▶ [Work to complete]: Find and copy every line in the records that includes the string "Эфир".

....

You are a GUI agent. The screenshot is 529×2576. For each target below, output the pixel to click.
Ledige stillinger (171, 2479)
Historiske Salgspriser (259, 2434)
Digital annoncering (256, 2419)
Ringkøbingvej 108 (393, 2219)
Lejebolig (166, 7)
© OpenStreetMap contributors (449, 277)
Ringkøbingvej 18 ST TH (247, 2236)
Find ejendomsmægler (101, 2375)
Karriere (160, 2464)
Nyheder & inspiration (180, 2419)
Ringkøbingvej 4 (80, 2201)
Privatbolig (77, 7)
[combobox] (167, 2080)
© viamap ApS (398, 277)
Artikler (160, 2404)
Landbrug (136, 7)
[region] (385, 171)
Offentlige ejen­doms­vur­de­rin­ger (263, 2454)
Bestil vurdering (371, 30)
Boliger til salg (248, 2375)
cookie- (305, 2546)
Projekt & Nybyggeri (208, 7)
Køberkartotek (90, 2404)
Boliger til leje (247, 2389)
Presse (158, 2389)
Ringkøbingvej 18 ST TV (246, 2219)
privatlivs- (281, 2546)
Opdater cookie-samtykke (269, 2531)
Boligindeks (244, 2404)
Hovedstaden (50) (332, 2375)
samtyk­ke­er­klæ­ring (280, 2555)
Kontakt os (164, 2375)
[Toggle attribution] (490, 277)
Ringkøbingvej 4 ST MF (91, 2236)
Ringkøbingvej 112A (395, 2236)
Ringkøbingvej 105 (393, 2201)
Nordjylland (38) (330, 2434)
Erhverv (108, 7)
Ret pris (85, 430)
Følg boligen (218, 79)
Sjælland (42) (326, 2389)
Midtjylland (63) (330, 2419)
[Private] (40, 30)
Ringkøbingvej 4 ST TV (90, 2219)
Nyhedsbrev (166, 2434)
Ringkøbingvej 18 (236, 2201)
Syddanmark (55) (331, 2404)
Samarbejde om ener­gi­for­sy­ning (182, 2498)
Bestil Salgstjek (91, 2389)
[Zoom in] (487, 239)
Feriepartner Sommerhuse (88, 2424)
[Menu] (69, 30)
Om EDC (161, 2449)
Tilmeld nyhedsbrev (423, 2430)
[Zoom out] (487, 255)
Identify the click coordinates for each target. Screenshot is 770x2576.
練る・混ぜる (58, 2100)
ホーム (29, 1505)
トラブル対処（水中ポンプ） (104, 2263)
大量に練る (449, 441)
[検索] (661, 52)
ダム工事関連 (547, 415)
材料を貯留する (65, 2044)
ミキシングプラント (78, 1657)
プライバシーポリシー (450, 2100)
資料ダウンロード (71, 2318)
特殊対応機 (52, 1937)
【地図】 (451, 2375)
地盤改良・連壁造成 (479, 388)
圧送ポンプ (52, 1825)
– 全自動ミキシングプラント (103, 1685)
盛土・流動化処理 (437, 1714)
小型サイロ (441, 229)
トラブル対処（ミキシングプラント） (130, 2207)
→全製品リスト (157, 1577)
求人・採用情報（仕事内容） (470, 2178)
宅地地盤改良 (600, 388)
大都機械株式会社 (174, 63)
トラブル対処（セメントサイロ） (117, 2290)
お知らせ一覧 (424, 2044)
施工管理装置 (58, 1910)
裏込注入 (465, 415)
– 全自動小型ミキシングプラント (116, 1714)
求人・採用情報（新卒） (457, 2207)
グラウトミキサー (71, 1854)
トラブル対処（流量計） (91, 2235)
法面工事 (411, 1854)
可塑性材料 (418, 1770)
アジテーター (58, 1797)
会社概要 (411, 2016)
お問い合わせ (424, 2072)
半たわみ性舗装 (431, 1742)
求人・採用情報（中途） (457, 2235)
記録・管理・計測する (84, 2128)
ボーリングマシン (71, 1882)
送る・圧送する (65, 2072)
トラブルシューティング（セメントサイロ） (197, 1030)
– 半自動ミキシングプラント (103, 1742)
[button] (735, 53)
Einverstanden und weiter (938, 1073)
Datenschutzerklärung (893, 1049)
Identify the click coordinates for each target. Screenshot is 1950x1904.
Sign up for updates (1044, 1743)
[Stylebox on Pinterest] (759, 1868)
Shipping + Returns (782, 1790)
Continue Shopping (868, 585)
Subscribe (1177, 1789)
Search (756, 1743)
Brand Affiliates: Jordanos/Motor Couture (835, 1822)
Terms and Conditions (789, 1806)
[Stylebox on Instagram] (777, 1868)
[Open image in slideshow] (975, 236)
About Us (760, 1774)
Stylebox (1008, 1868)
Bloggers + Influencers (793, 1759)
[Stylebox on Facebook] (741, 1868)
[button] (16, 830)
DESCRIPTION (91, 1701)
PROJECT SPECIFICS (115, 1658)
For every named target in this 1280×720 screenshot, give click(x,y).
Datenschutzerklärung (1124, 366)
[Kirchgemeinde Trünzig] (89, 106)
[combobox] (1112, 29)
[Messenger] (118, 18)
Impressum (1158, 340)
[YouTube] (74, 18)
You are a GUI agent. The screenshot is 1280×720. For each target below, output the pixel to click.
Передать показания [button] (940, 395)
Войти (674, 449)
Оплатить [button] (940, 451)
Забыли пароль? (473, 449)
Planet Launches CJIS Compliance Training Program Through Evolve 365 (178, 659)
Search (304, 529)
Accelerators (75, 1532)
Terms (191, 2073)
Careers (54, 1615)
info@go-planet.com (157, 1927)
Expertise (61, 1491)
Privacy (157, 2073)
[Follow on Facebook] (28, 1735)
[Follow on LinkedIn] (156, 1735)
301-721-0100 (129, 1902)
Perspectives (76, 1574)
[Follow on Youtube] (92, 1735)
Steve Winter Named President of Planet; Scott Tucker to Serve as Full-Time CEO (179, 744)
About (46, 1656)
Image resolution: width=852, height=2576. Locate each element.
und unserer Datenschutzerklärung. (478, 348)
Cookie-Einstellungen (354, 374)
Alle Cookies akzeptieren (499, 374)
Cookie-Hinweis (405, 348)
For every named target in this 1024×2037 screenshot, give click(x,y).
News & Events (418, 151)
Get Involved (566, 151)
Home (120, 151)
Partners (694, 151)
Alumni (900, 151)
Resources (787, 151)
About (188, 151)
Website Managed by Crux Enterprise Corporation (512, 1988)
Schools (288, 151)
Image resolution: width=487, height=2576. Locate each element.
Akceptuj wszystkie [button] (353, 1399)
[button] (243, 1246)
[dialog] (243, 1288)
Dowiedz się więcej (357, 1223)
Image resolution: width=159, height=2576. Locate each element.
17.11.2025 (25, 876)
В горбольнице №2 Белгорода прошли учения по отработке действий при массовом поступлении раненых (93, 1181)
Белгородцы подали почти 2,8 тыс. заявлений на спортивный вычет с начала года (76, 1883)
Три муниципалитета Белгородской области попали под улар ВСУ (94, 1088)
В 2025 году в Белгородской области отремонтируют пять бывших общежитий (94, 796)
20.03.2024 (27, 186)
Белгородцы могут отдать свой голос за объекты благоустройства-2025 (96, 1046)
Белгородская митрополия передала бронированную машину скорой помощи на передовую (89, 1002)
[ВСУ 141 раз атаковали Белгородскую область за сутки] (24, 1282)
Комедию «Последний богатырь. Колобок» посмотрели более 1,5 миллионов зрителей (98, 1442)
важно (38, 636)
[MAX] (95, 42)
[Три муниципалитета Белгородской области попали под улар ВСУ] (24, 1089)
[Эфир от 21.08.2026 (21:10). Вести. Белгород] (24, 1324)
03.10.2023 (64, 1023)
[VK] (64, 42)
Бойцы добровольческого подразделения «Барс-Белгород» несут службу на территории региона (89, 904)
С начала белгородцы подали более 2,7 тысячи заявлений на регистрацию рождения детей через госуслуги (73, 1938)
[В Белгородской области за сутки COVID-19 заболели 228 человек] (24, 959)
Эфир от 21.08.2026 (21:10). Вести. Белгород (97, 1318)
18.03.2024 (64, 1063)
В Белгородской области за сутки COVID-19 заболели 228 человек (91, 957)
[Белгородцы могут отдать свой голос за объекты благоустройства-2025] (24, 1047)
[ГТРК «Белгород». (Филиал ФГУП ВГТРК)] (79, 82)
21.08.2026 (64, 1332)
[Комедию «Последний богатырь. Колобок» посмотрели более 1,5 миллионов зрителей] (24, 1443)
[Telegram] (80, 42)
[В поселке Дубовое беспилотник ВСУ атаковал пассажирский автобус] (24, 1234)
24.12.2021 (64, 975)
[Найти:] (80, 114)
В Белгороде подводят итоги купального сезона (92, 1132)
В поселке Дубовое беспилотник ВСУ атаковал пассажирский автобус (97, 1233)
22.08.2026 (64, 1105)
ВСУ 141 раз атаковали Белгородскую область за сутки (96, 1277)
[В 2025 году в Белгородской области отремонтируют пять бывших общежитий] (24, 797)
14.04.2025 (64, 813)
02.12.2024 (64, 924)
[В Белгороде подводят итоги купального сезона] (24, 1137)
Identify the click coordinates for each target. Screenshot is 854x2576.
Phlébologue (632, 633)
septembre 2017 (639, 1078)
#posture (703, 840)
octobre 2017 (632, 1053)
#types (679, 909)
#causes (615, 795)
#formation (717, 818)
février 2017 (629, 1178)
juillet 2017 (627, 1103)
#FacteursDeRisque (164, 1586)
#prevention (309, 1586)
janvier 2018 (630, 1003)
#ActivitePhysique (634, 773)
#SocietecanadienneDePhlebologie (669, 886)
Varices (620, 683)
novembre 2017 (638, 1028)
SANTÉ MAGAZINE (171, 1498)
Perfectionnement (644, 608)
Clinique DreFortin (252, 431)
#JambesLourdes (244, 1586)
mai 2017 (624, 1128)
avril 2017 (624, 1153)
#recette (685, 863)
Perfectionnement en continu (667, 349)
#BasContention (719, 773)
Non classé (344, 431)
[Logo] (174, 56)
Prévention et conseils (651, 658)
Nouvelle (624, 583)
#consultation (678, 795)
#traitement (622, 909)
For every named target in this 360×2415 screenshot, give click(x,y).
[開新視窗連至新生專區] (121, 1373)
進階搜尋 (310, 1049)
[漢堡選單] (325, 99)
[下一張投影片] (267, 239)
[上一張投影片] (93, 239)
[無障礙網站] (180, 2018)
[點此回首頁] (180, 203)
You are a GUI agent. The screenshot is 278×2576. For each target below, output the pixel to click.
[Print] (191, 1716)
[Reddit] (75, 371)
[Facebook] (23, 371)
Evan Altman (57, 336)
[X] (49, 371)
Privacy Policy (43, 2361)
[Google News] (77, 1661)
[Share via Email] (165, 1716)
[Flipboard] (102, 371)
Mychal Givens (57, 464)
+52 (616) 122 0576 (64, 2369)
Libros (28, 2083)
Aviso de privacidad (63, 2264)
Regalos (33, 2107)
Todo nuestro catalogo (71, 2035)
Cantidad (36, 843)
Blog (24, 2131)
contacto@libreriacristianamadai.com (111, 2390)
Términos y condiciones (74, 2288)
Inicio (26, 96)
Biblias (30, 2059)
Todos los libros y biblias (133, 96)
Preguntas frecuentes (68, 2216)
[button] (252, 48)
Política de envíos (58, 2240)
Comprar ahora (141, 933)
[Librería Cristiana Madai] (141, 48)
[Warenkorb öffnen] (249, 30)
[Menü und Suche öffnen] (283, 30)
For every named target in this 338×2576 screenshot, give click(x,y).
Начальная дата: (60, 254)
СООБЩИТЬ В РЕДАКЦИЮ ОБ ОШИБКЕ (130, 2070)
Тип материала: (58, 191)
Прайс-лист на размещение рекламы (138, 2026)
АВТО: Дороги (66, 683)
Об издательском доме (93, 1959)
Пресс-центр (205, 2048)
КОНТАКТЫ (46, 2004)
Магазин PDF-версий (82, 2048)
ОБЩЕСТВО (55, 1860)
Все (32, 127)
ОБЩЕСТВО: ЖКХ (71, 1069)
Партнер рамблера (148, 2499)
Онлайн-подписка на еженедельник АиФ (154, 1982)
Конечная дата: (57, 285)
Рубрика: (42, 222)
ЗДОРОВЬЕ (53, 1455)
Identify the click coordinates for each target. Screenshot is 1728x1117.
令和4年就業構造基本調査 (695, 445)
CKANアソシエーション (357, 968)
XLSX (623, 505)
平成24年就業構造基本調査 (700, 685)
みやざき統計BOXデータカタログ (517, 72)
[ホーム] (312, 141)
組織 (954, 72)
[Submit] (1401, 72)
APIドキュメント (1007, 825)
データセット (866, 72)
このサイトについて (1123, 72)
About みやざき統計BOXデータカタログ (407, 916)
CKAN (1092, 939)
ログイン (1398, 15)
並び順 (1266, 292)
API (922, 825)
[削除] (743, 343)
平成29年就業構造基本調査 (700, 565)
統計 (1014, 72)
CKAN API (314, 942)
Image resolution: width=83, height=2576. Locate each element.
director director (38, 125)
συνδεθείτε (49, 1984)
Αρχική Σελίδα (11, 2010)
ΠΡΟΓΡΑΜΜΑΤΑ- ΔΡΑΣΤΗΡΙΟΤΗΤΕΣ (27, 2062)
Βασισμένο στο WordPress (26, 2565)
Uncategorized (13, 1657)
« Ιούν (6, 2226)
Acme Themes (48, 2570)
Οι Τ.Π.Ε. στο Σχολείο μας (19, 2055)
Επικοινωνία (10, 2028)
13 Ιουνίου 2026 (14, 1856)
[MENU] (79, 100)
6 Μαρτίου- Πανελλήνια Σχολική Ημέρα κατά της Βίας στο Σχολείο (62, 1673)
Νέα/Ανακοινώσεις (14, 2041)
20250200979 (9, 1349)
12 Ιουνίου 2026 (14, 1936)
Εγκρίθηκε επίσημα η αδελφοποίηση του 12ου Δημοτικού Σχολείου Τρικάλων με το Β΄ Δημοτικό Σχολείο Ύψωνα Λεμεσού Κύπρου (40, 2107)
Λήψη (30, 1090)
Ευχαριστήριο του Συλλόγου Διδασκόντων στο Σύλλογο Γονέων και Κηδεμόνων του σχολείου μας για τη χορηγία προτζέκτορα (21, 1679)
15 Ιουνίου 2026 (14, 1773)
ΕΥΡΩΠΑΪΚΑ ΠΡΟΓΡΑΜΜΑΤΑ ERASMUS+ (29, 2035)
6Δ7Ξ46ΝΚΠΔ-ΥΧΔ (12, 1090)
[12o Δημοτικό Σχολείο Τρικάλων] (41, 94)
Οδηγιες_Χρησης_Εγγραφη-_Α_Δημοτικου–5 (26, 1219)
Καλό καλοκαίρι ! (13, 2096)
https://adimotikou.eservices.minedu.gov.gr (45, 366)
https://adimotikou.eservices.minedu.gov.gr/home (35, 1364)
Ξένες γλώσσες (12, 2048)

....

▶ [Expected answer]:
[Эфир от 21.08.2026 (21:10). Вести. Белгород] (24, 1324)
Эфир от 21.08.2026 (21:10). Вести. Белгород (97, 1318)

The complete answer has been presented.